Fini le temps où les mains cousaient avant que la tête ne théorise. Désormais, on disserte longuement sur le sens profond d’une manche asymétrique avant même d’avoir appris à coudre un bouton. On enseigne la mode comme un exercice intellectuel, une gymnastique conceptuelle où l’on s’extasie devant une veste sans manches ni trous pour les bras, parce que, voyez-vous, c’est disruptif.

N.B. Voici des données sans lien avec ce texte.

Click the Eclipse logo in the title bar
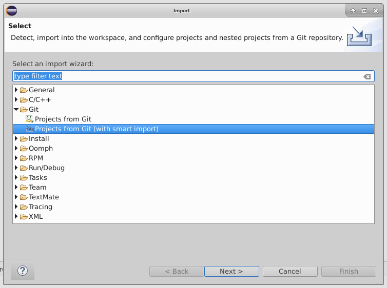 11,11
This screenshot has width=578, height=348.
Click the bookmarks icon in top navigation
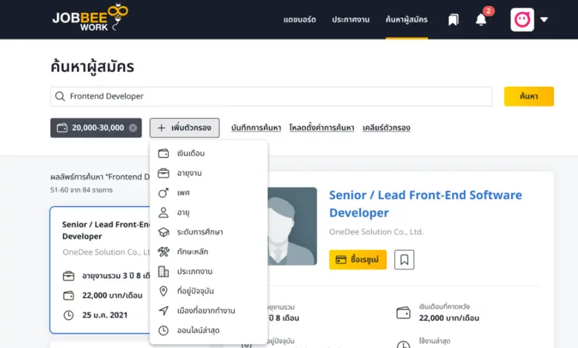[x=454, y=20]
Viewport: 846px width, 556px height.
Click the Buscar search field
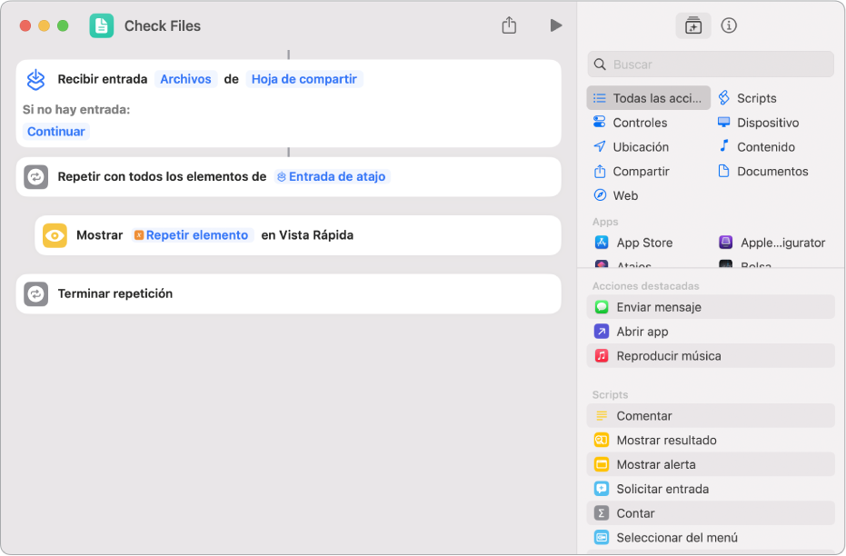pos(711,65)
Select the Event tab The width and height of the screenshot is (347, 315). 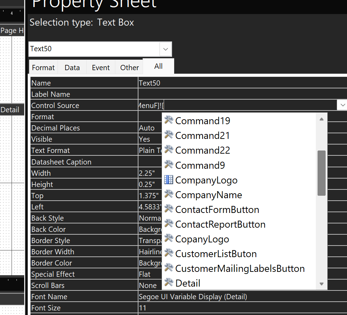tap(101, 68)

Chaque saison, elle nous pond des génies autoproclamés, diplômés en concept farfelu et en couture de l’impossible. Des vêtements qu’on ne peut ni enfiler sans assistance, mais enfiler reste un mot que l'on aime bien dans ce métier. Imaginez-vous, vêtu d’un manteau gonflable de trois mètres de large, coincé entre la porte automatique du RER B et une mamie qui ne comprend pas si vous êtes un passager ou une installation d’art contemporain.
Ces jeunes créateurs, formés à obéir aux dogmes de l’absurde, empilent les idées comme on empile des vers à soie qui fileraient un mauvais coton. Résultat ? Des tenues concepts qui crient : « Regardez, comme je suis innovant ! ».
Et pendant que ces petits prodiges de la soumission académique rivalisent d’inutilité créative, les oligarques de la mode, ces maîtres d’un empire, où la soumission se vend comme une vertu, applaudissent ce vivier de futurs designers déjà formatés à ne jamais déranger l’ordre établi. On leur apprend l’audace maîtrisée, l’impertinence calibrée, la créativité qui ne remet surtout rien en question. Résultat ? Une génération entière de créateurs qui veulent révolutionner la mode… en suivant, tous, la même règle, celle du seigneur.